> _Assignment_
Would you retype exactly the lines from the one containing "You are a GUI" through the last line of the records below, and nothing else?

[Saved entries]
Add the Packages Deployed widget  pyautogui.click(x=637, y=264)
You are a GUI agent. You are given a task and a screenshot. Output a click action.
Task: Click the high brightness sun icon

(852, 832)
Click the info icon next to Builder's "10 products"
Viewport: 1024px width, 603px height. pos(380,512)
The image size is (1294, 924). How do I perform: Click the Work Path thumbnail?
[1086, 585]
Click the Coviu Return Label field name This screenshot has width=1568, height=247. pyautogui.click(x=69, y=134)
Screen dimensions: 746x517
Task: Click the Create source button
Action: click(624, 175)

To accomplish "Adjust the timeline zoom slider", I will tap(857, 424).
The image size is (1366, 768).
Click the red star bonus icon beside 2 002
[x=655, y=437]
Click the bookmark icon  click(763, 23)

> _Answer area_
You are a GUI agent. You are given a task and a screenshot. Output a click action.
Task: Click the high brightness sun icon

(852, 832)
Click the info icon next to Builder's "10 products"
Viewport: 1024px width, 603px height. pos(380,512)
The image size is (1294, 924). How do I perform: Click the Work Path thumbnail?
[1086, 585]
Click the Coviu Return Label field name This screenshot has width=1568, height=247. pyautogui.click(x=69, y=134)
Screen dimensions: 746x517
Task: Click the Create source button
Action: click(624, 175)

To accomplish "Adjust the timeline zoom slider", I will tap(857, 424).
The image size is (1366, 768).
Click the red star bonus icon beside 2 002
[x=655, y=437]
Click the bookmark icon  click(763, 23)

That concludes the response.